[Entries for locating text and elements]
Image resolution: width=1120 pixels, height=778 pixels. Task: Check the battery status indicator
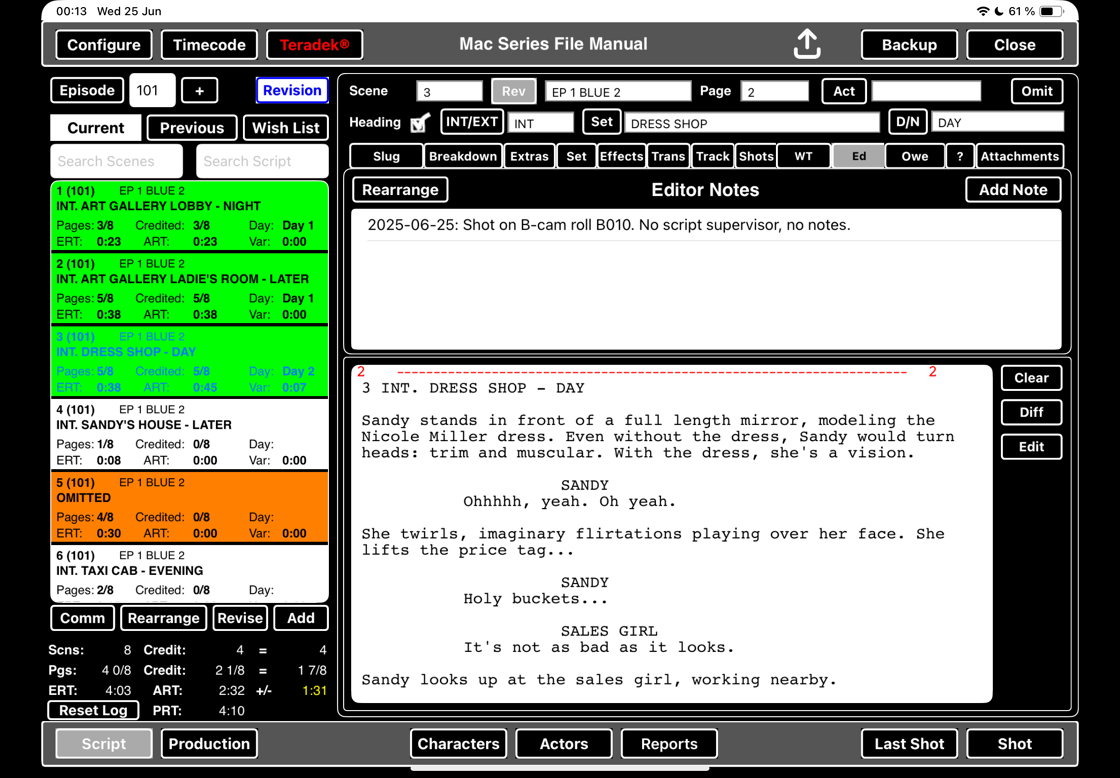point(1050,11)
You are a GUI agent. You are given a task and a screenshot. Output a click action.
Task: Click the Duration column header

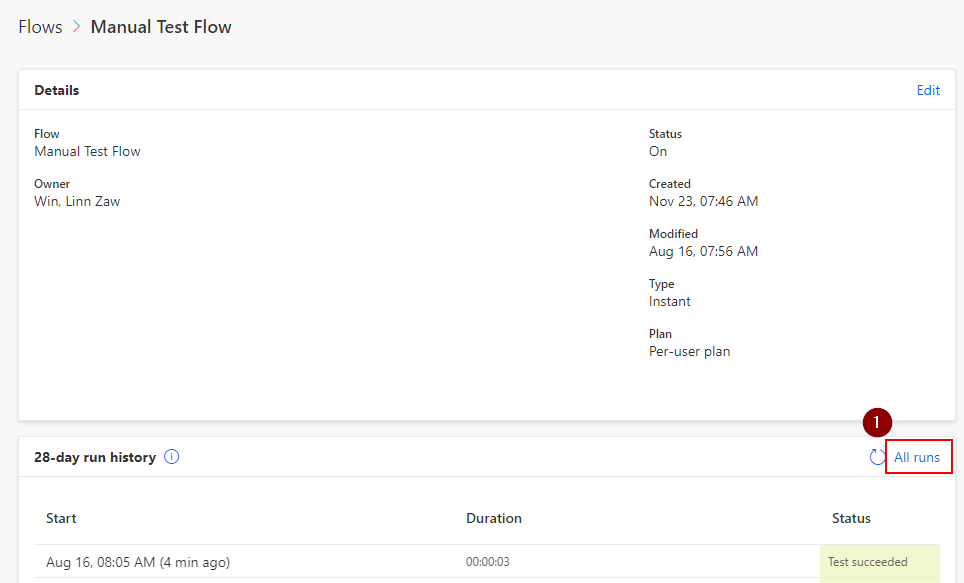pyautogui.click(x=494, y=518)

*TASK DETAILS:* Can you rewrite all the entries above, changing "battery status indicator" to "battery level icon" and keeping everything else the same, but without the pictures?

*SOLUTION TO THIS PROBLEM:*
Image resolution: width=1120 pixels, height=778 pixels. Task: Check the battery level icon
point(1050,11)
You are a GUI agent. You are given a task and a screenshot. Output a click action.
Task: Click the Duration column header

pyautogui.click(x=494, y=518)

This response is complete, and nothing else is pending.